____ Data to process
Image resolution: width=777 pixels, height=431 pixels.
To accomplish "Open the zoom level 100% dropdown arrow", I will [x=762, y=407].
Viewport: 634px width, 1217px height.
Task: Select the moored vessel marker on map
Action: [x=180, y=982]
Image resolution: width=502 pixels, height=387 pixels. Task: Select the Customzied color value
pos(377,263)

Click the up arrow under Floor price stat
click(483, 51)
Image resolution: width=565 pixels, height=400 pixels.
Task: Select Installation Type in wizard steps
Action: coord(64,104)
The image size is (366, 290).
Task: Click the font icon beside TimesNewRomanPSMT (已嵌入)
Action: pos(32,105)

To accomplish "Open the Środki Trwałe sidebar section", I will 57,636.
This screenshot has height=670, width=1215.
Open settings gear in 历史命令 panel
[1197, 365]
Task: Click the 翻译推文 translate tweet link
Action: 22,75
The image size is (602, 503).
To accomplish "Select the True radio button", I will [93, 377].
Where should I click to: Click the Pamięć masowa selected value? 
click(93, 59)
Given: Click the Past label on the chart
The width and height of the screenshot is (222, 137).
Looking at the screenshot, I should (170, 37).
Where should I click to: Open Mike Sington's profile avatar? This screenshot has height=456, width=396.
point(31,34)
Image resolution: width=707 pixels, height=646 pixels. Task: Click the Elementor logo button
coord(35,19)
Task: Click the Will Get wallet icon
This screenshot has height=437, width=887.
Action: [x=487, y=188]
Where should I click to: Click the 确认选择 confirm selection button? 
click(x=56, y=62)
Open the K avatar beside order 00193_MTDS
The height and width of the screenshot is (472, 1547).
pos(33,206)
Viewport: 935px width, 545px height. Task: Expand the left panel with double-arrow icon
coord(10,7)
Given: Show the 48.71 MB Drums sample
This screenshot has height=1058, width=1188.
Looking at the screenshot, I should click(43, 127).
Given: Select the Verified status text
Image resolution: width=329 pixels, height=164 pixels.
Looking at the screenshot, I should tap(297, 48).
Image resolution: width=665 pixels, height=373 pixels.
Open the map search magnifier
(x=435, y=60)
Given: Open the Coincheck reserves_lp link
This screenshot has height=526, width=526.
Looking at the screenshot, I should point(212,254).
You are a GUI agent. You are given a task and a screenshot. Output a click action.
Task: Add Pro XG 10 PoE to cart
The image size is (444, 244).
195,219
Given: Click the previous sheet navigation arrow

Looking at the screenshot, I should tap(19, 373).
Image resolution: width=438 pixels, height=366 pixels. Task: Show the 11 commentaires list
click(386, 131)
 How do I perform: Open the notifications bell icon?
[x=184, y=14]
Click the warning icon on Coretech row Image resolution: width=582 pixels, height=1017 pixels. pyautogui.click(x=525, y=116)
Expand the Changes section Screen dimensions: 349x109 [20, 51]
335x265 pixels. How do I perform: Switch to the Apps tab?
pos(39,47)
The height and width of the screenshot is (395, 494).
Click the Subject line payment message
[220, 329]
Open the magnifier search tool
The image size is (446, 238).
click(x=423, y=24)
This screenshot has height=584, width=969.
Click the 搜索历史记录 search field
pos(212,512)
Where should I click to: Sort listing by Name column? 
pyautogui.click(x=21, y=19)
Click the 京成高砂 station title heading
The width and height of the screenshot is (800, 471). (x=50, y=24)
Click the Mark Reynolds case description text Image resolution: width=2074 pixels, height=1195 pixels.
________
→ **Work to complete**
Copy every record exactly, leaving each line intact.

→ **Solution to this task**
Image resolution: width=777 pixels, height=431 pixels.
To accomplish "Open the zoom level 100% dropdown arrow", I will [x=762, y=407].
Viewport: 634px width, 1217px height.
Task: Select the moored vessel marker on map
Action: [x=180, y=982]
Image resolution: width=502 pixels, height=387 pixels. Task: Select the Customzied color value
pos(377,263)

Click the up arrow under Floor price stat
click(483, 51)
Image resolution: width=565 pixels, height=400 pixels.
Task: Select Installation Type in wizard steps
Action: coord(64,104)
The image size is (366, 290).
Task: Click the font icon beside TimesNewRomanPSMT (已嵌入)
Action: pos(32,105)

To accomplish "Open the Środki Trwałe sidebar section", I will 57,636.
This screenshot has height=670, width=1215.
Open settings gear in 历史命令 panel
[1197, 365]
Task: Click the 翻译推文 translate tweet link
Action: 22,75
The image size is (602, 503).
To accomplish "Select the True radio button", I will [93, 377].
Where should I click to: Click the Pamięć masowa selected value? 
click(93, 59)
Given: Click the Past label on the chart
The width and height of the screenshot is (222, 137).
Looking at the screenshot, I should (170, 37).
Where should I click to: Open Mike Sington's profile avatar? This screenshot has height=456, width=396.
point(31,34)
Image resolution: width=707 pixels, height=646 pixels. Task: Click the Elementor logo button
coord(35,19)
Task: Click the Will Get wallet icon
This screenshot has height=437, width=887.
Action: [x=487, y=188]
Where should I click to: Click the 确认选择 confirm selection button? 
click(x=56, y=62)
Open the K avatar beside order 00193_MTDS
The height and width of the screenshot is (472, 1547).
pos(33,206)
Viewport: 935px width, 545px height. Task: Expand the left panel with double-arrow icon
coord(10,7)
Given: Show the 48.71 MB Drums sample
This screenshot has height=1058, width=1188.
Looking at the screenshot, I should click(43, 127).
Given: Select the Verified status text
Image resolution: width=329 pixels, height=164 pixels.
Looking at the screenshot, I should tap(297, 48).
Image resolution: width=665 pixels, height=373 pixels.
Open the map search magnifier
(x=435, y=60)
Given: Open the Coincheck reserves_lp link
This screenshot has height=526, width=526.
Looking at the screenshot, I should point(212,254).
You are a GUI agent. You are given a task and a screenshot. Output a click action.
Task: Add Pro XG 10 PoE to cart
The image size is (444, 244).
195,219
Given: Click the previous sheet navigation arrow

Looking at the screenshot, I should tap(19, 373).
Image resolution: width=438 pixels, height=366 pixels. Task: Show the 11 commentaires list
click(386, 131)
 How do I perform: Open the notifications bell icon?
[x=184, y=14]
Click the warning icon on Coretech row Image resolution: width=582 pixels, height=1017 pixels. pyautogui.click(x=525, y=116)
Expand the Changes section Screen dimensions: 349x109 [20, 51]
335x265 pixels. How do I perform: Switch to the Apps tab?
pos(39,47)
The height and width of the screenshot is (395, 494).
Click the Subject line payment message
[220, 329]
Open the magnifier search tool
The image size is (446, 238).
click(x=423, y=24)
This screenshot has height=584, width=969.
Click the 搜索历史记录 search field
pos(212,512)
Where should I click to: Sort listing by Name column? 
pyautogui.click(x=21, y=19)
Click the 京成高砂 station title heading
The width and height of the screenshot is (800, 471). (x=50, y=24)
Click the Mark Reynolds case description text Image resolution: width=2074 pixels, height=1195 pixels.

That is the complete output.